There were four things that interested me about this dataset:
1. There was no correlation between years-to-degree and whether a student had an MS (from another institution) or a BS/BA degree at the start of the PhD program.
2. Most students needed more time than was covered by guaranteed financial support, but not much more (many needed ~ 1 year more).
3. When a colleague and I looked at the dataset and applied our qualitative and totally subjective evaluations as to which students were our most 'successful' (as in smart and hard-working, got awards/fellowships in grad school, published, got jobs after graduation etc.), we saw no trend in years-to-degree. Some 'successful' students zipped through the PhD program, finishing in 3-4 years; others took significantly longer.

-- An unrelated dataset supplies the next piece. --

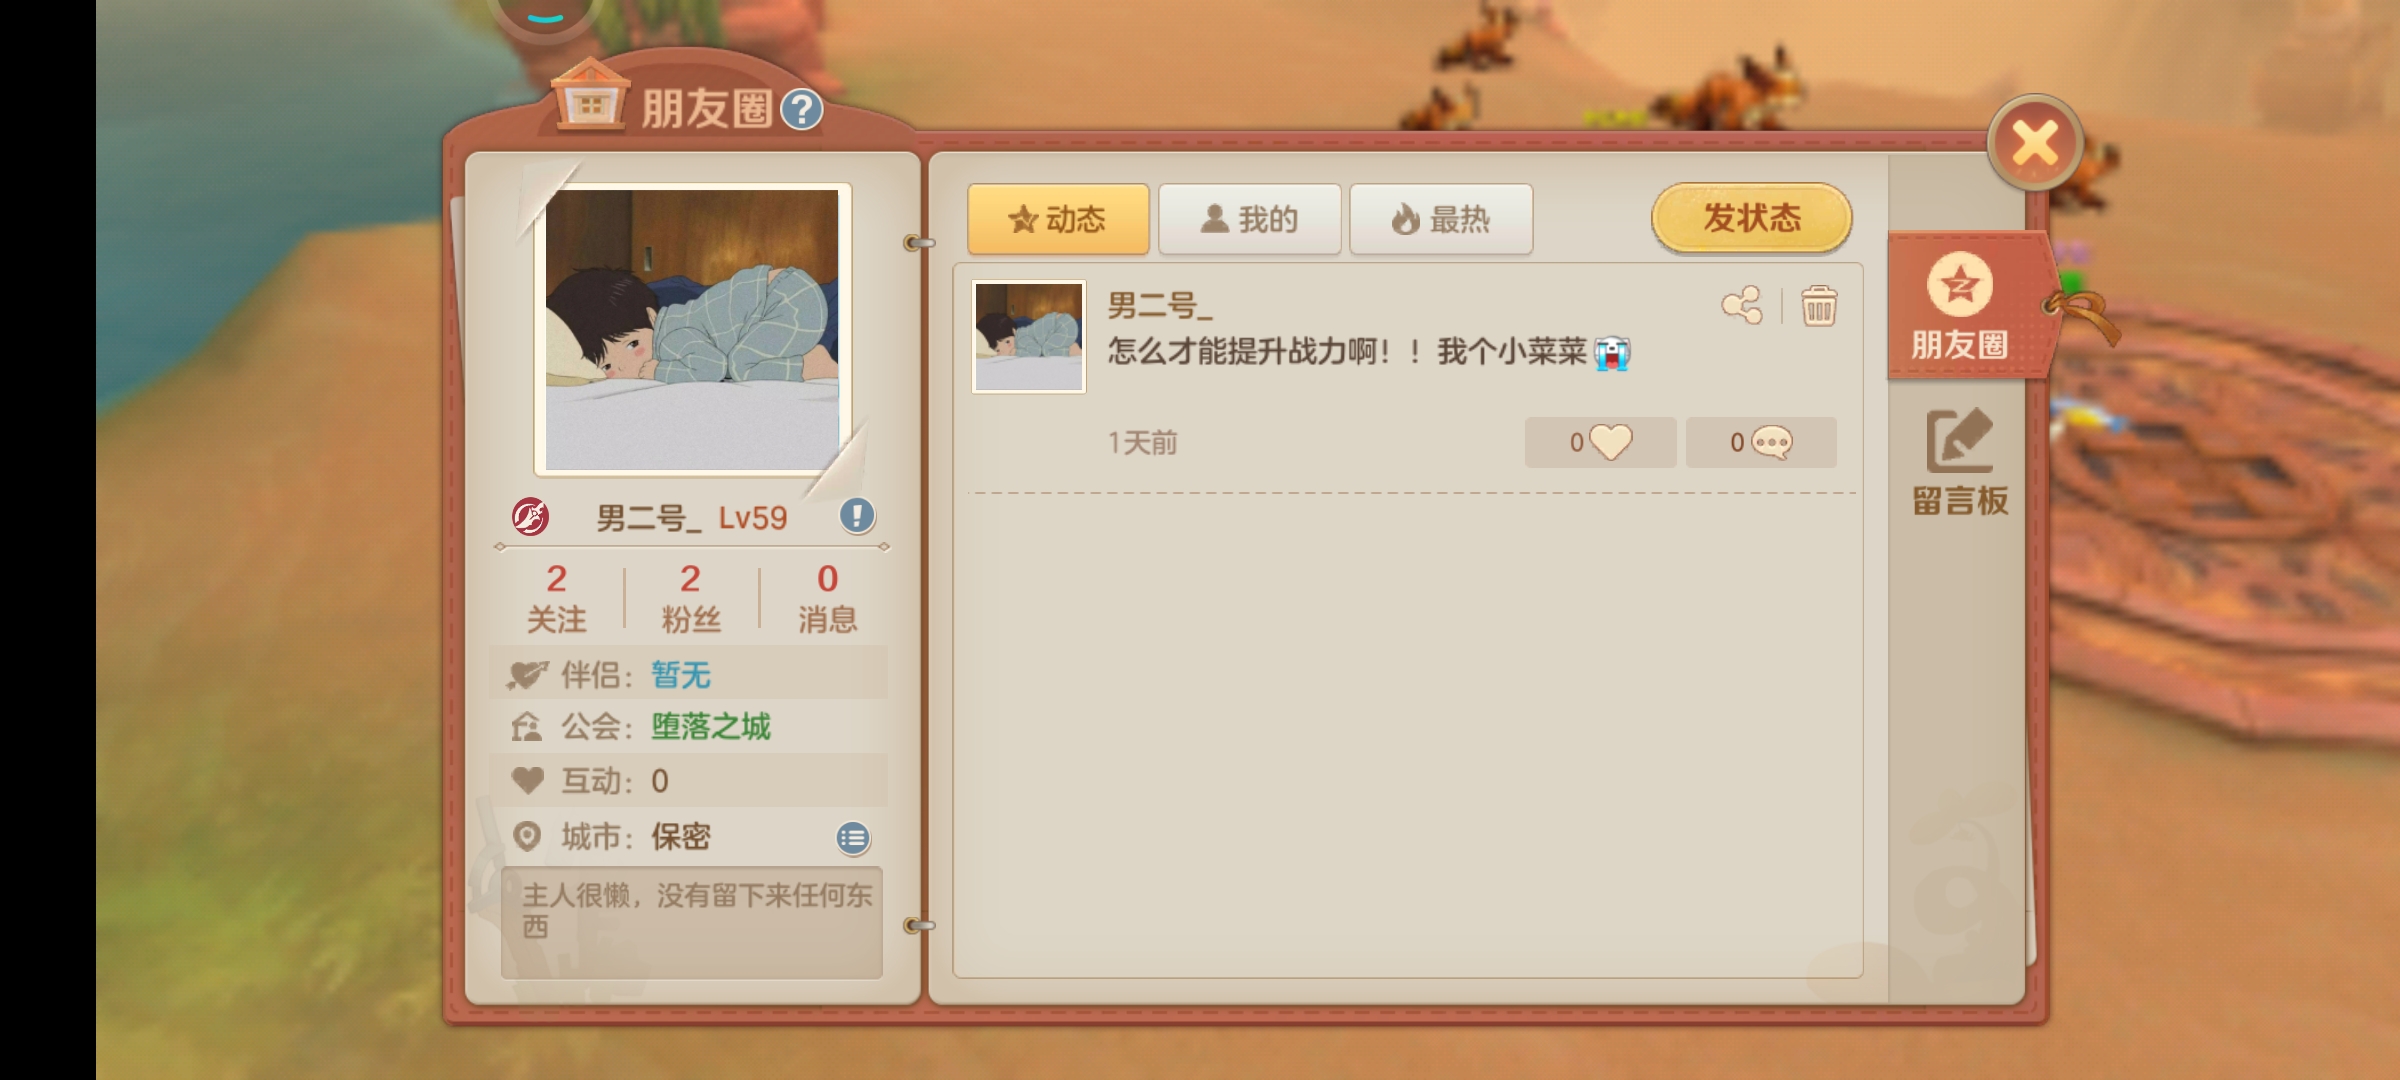This screenshot has width=2400, height=1080.
Task: Select the 朋友圈 side ribbon tab
Action: (x=1960, y=306)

4. Years-to-degree did not vary as a function of specific advisers. An individual adviser might have students who finished in 3-4 years and students who finished in >7 years.
Years-to-degree depends on a lot of factors, including (in no particular order):
- the nature of the project;
- the student's funding situation (TA, RA, no funding, continuous/discontinuous funding);
- the student's extent of research experience prior to starting the graduate program;
- the methods involved and access to necessary facilities or other support;
- whether there are any unforeseen setbacks;
- the student's work habits;
- the student's health (physical and mental);
- the presence or absence of personal crises or other significant events (weddings..), including those involving family, friends, or pets;
- the work environment (research group or department dynamics);
- the adviser's accessibility, level of interaction, sanity level;
- the amount of additional non-research responsibilities required (e.g., departmental service)
- number of degree requirements (courses, exams);
- whether preliminary exams are passed on the first try;
- expectations regarding number of published/submitted papers before graduation;
- presence/absence of a post-graduation job offer (and amount of time spent job hunting while a student);
- whether the student has an iPhone.